HOW TO COMPLETE THIS TASK ▸ For this exercise, retype the lines from the one that holds "The image size is (732, 560)." through the one that holds "the Kveda Meskheti" in the records below, both included, exactly and without pictures.

DATASET EXTRACT ▸
◇ ◇ ◇ ◇ ◇

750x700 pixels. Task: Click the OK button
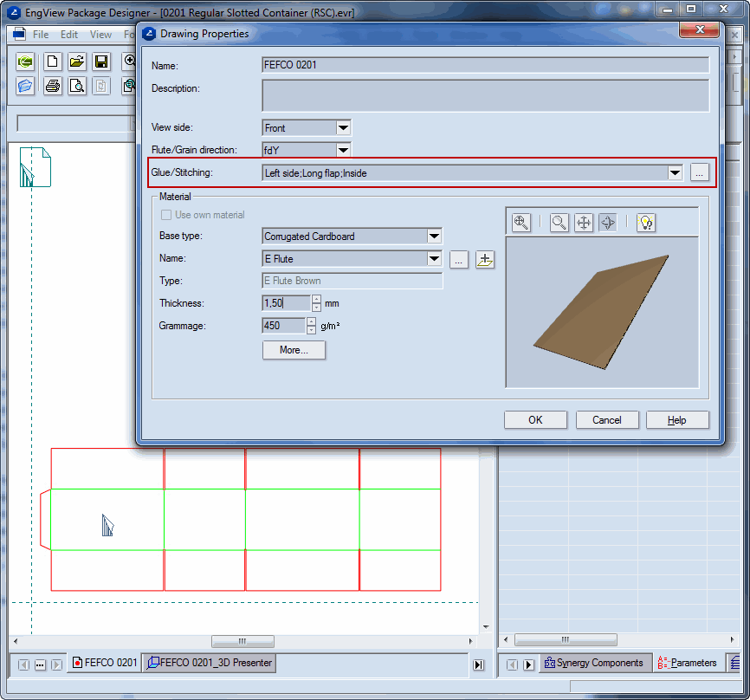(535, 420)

◇ ◇ ◇ ◇ ◇

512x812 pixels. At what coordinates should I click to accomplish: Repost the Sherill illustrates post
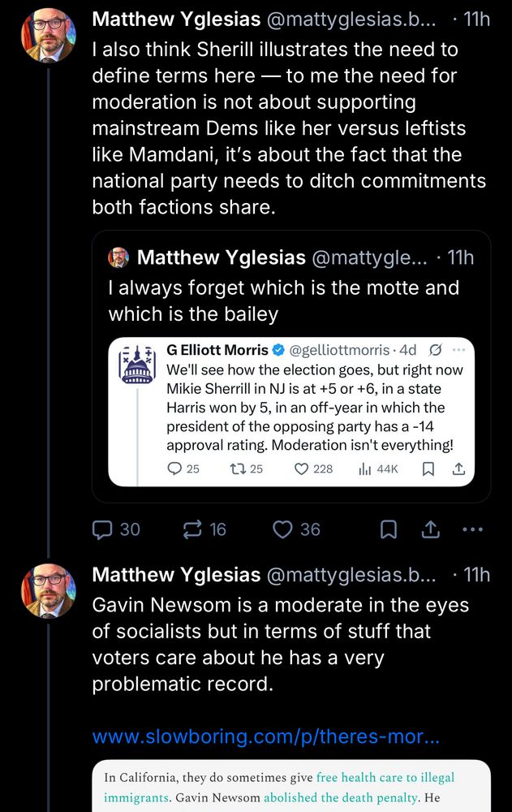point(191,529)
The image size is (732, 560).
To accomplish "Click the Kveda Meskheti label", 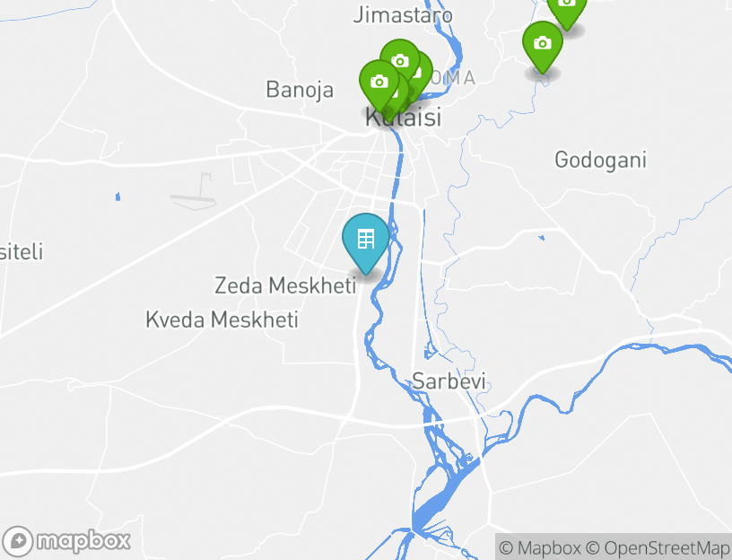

◇ ◇ ◇ ◇ ◇

FINISHED EXERCISE ▸
The image size is (732, 560).
To accomplish "Click the Kveda Meskheti label", 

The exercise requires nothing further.